Harnas.id, BOGOR – Pemerintah Kota Bogor mulai menyiapkan langkah antisipatif menghadapi potensi bencana alam melalui penyusunan dokumen Rencana Kontingensi (Renkon) tahun 2026. Upaya tersebut dibahas dalam Focus Group Discussion (FGD) yang digelar oleh BPBD Kota Bogor di Paseban Sri Baduga, Balai Kota Bogor, Rabu (11/3/2026).
Kegiatan tersebut melibatkan berbagai perangkat daerah di lingkungan Pemerintah Kota Bogor. FGD dibuka oleh Asisten Pemerintahan dan Kesejahteraan Rakyat Setda Kota Bogor, Eko Prabowo.
Menurut Eko Prabowo, inisiatif BPBD Kota Bogor menyelenggarakan diskusi penyusunan dokumen renkon banjir dan gempa bumi merupakan langkah strategis untuk meningkatkan kesiapsiagaan daerah. Hal ini penting mengingat Kota Bogor memiliki potensi kerawanan bencana yang cukup tinggi.
Berdasarkan Kajian Risiko Bencana (KRB), terdapat tiga ancaman utama yang menjadi perhatian di Kota Bogor, yakni banjir, tanah longsor, dan cuaca ekstrem. Dalam FGD kali ini, fokus pembahasan diarahkan pada kesiapan menghadapi skenario banjir dan gempa bumi berskala luas.
“Melalui kegiatan hari ini yang ditekankan adalah kesiapan skenario dalam menanggulangi bencana banjir dan gempa bumi dengan skala luas di Kota Bogor,” ujar Eko Prabowo.
Ia menjelaskan, kondisi topografi Kota Bogor yang berada di kawasan kaki gunung dengan curah hujan tinggi membuat wilayah ini memiliki potensi banjir dan longsor. Selain itu, posisi geografis yang berdekatan dengan jalur sesar aktif seperti Sesar Citarik dan Sesar Baribis juga meningkatkan risiko terjadinya gempa bumi.
Eko menambahkan bahwa penyusunan dokumen renkon merupakan amanat sejumlah regulasi nasional. Di antaranya Undang-Undang Nomor 24 Tahun 2007 tentang Penanggulangan Bencana serta Peraturan Menteri Dalam Negeri Nomor 101 Tahun 2018 mengenai Standar Pelayanan Minimal Sub-Urusan Bencana.
Karena itu, dokumen renkon tidak hanya dipandang sebagai dokumen administratif semata. Lebih dari itu, renkon menjadi bagian dari komitmen pemerintah daerah dalam memberikan perlindungan dan pelayanan dasar kepada masyarakat yang berada di wilayah rawan bencana.

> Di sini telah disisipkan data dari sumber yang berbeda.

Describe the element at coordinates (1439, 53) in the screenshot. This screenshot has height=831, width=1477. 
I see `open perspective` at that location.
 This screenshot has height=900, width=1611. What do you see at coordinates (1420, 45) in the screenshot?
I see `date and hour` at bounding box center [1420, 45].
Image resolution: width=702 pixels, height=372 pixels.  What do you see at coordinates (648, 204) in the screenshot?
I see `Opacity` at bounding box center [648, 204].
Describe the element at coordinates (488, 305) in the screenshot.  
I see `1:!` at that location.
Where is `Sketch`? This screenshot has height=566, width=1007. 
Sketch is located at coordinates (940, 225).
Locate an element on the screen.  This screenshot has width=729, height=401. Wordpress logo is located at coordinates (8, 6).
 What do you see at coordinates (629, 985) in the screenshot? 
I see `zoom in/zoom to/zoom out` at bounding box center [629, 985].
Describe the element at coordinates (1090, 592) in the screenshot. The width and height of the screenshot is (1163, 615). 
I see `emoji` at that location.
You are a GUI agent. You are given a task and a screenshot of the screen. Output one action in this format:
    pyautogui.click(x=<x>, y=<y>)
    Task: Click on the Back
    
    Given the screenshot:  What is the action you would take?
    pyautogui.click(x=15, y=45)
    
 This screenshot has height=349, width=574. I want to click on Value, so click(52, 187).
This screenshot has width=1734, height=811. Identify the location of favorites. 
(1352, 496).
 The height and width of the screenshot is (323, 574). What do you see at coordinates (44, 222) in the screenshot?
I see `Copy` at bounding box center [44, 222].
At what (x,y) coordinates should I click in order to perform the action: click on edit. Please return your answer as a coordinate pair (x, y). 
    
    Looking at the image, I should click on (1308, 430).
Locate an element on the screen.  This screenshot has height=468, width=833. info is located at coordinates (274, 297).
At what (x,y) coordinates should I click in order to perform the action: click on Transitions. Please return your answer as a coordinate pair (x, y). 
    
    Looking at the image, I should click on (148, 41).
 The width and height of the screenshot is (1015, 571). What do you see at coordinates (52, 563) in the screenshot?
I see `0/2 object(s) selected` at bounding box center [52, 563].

Dalam forum diskusi tersebut, Eko juga menekankan sejumlah prinsip penting dalam penyusunan renkon. Di antaranya pentingnya bekerja dalam satu komando, memastikan validitas data, memperkuat kolaborasi dengan sektor swasta dan BUMD, serta menyusun skenario penanganan yang realistis dan operasional.
Ia menegaskan bahwa perencanaan kontingensi bukan sekadar persoalan penganggaran. Perencanaan tersebut merupakan komitmen bersama seluruh pihak untuk bekerja secara terpadu dalam sistem komando penanganan darurat bencana.
“Saat bencana terjadi, setiap pihak harus memahami dengan jelas peran dan tanggung jawabnya, baik dari unsur pemerintah daerah, kecamatan, TNI/Polri, maupun mitra strategis seperti PLN dan PDAM,” kata Eko.
Ia berharap seluruh perangkat daerah dan mitra terkait dapat menyajikan data yang akurat mengenai ketersediaan sumber daya, mulai dari personel, peralatan, hingga logistik. Dengan demikian, dokumen renkon dapat benar-benar digunakan secara operasional ketika bencana terjadi.
“Dokumen renkon harus disusun berdasarkan data riil di lapangan agar benar-benar operasional saat dibutuhkan,” ujarnya.
Sementara itu, Kepala Pelaksana BPBD Kota Bogor, Dimas Tiko Prahadisasongko, menegaskan bahwa penyusunan dokumen renkon merupakan kewajiban setiap pemerintah daerah. Dokumen ini menjadi panduan dalam menghadapi berbagai potensi bencana.
“Renkon ini nantinya diarahkan pada delapan jenis bencana yang ada di Kota Bogor. Hari ini kita baru menyusun renkon dengan skenario apabila terjadi banjir dan gempa bumi. Selanjutnya akan disusun kembali untuk jenis bencana lainnya,” pungkas Dimas.